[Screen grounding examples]
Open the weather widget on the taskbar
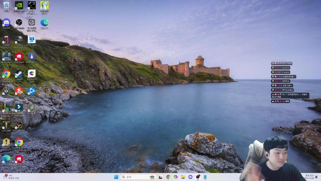Viewport: 321px width, 181px height. pos(11,177)
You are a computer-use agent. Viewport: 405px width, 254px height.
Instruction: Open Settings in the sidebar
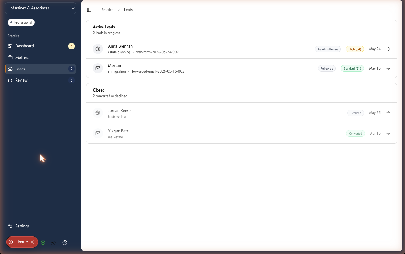41,226
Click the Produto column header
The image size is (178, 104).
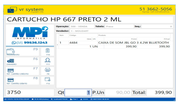[102, 35]
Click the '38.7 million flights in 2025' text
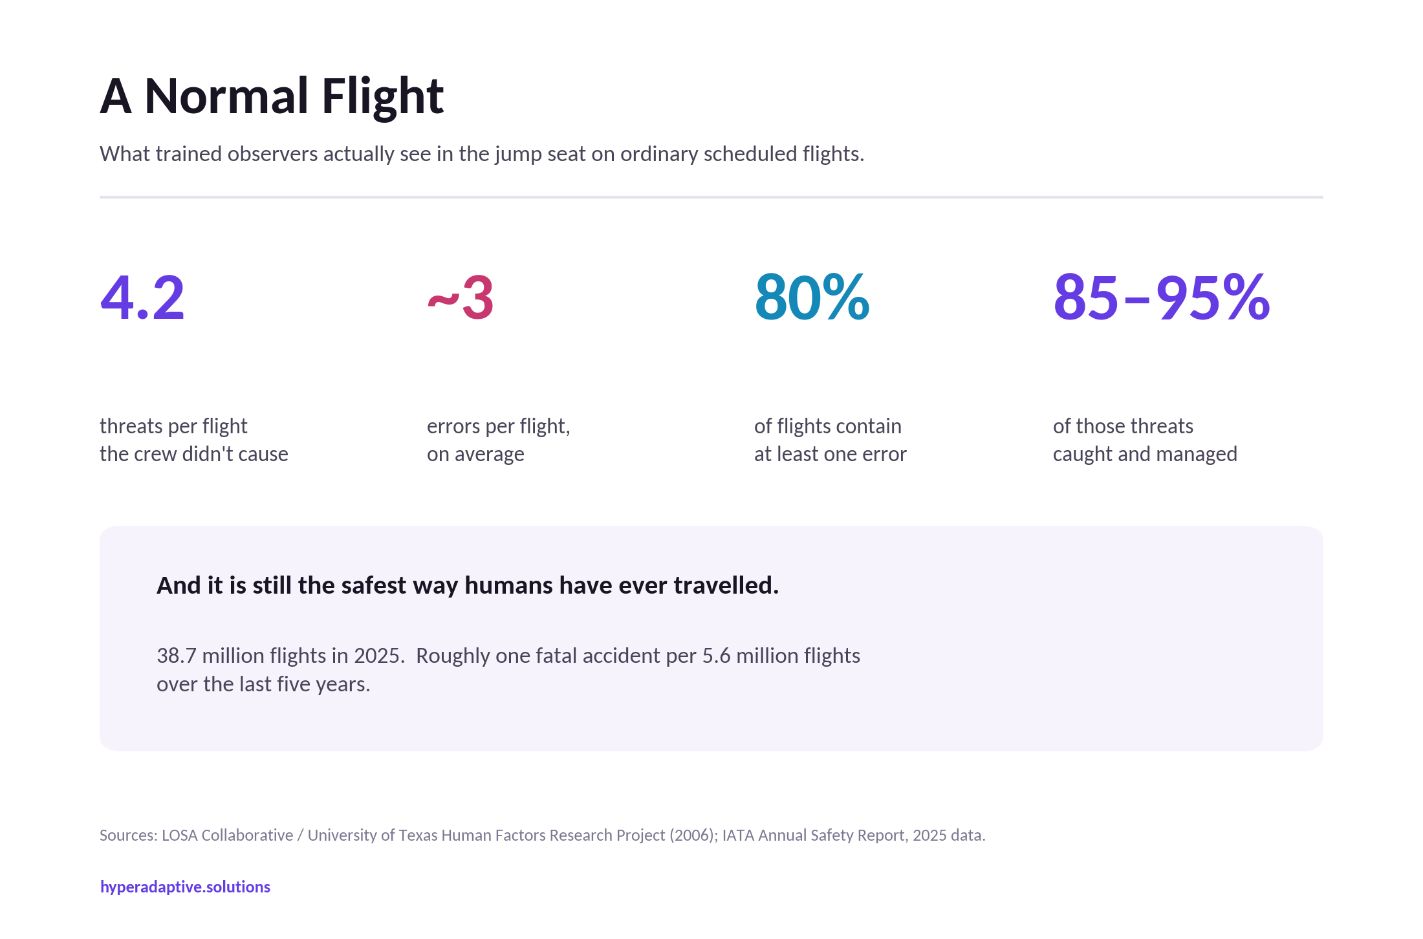Viewport: 1423px width, 939px height. 281,656
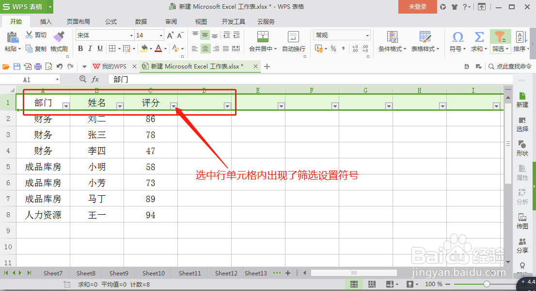536x291 pixels.
Task: Switch to the 插入 ribbon tab
Action: (46, 21)
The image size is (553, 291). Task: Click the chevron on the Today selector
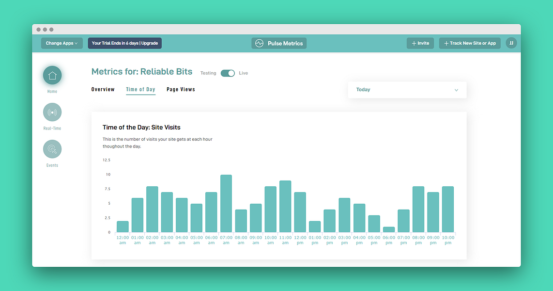point(456,90)
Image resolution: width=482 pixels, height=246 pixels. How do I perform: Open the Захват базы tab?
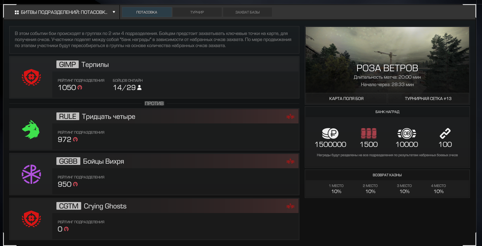[x=247, y=12]
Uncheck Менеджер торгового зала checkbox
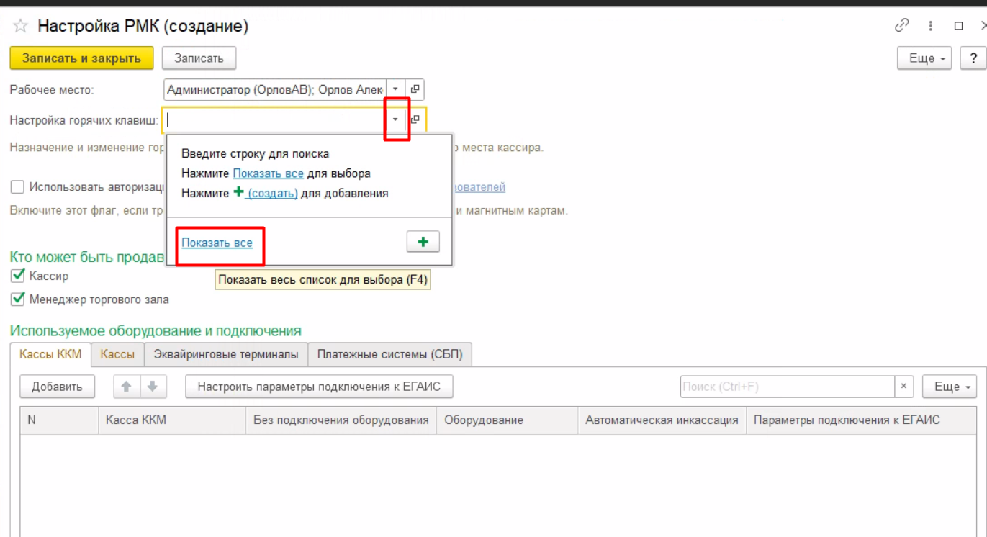The image size is (987, 537). (18, 299)
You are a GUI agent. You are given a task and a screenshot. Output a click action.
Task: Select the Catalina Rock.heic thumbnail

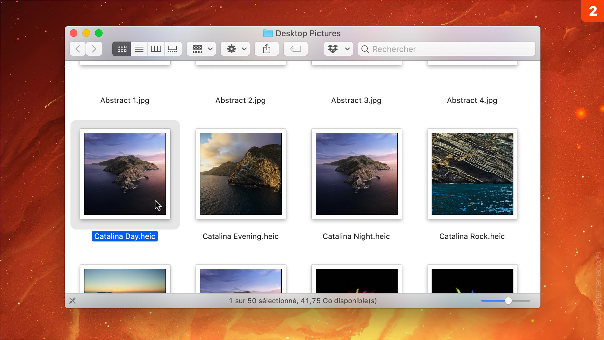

■ EXERCISE GOAL:
Copy word for word the part of the items that opens with the line containing "Image resolution: width=482" and runs through the end of the items. Leave the pictures out.

■ RIGHT ANSWER:
Image resolution: width=482 pixels, height=246 pixels. How do I perform: Open the Захват базы tab?
[x=247, y=12]
Uncheck Менеджер торгового зала checkbox
The image size is (987, 537). (18, 299)
You are a GUI agent. You are given a task and a screenshot. Output a click action.
Task: Select the Catalina Rock.heic thumbnail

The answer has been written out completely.